Hayes School is a mixed secondary school with academy status located in the suburb of Hayes within the London Borough of Bromley.

The school has approximately 1,800 students, of whom 500 are in the sixth form.

== History ==
The school became independent from the local parish school in Hayes village in 1956. At that time, it was a boys-only school and operated solely from Gadsden, a Victorian Gothic mansion that now houses the reception area, school offices, and other facilities.

Shortly after opening, the school began admitting both boys and girls and expanded to what is now known as A Block. Further growth followed, including the opening of C Block in 2003, which featured a state-of-the-art library — unique in London at the time — and an upgraded Music Department.

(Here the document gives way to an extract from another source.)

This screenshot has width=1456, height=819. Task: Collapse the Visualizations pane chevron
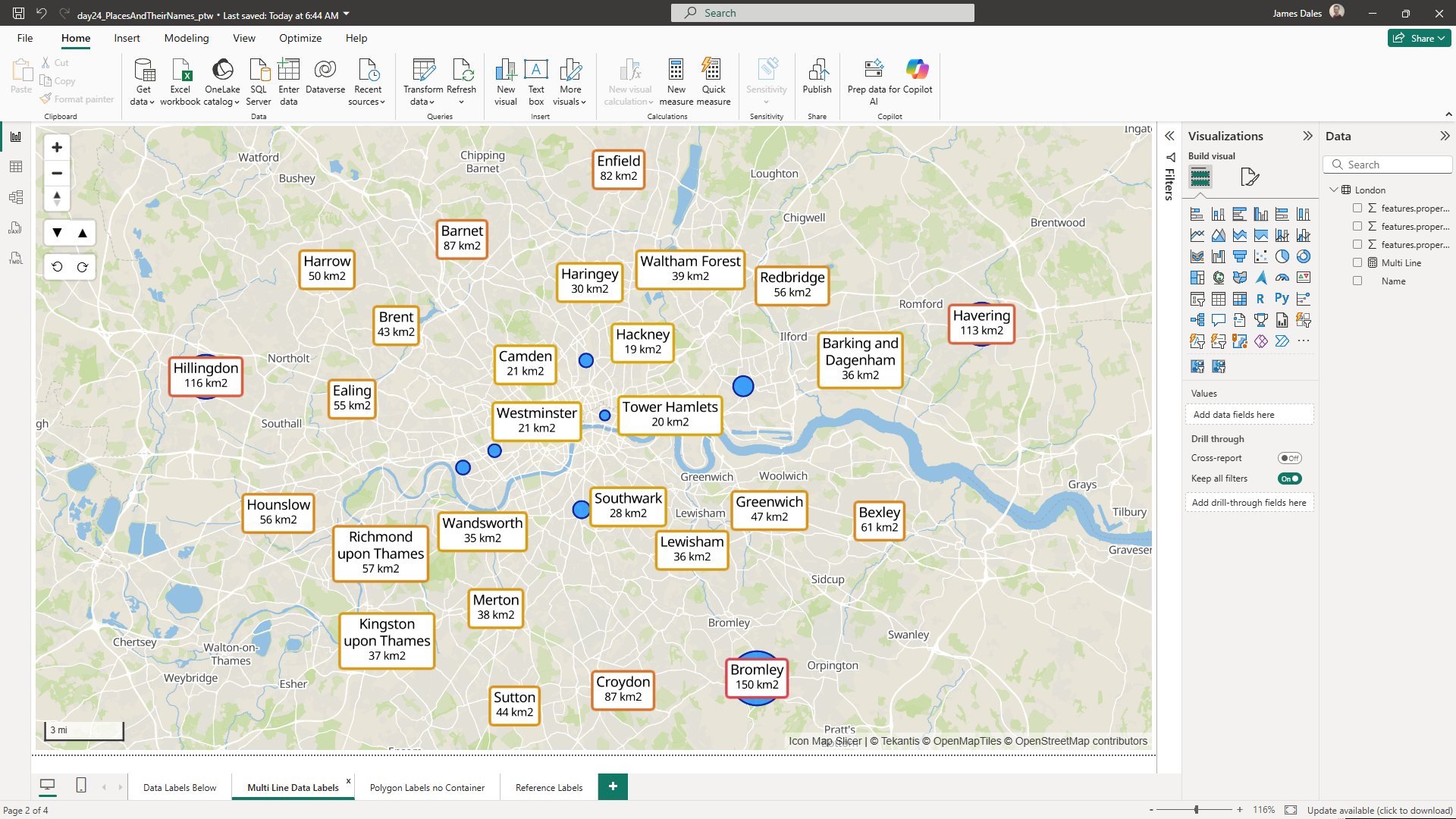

In 2006, L Block was added, marking the school's 50th anniversary. The occasion was celebrated with a fair that also served as a fundraising event.

The most recent addition is M Block, which opened in the summer of 2010. It was developed over a short period from March to September and now houses facilities for Media Studies, Drama, and the Library.

The school gained academy status on 1 April 2011.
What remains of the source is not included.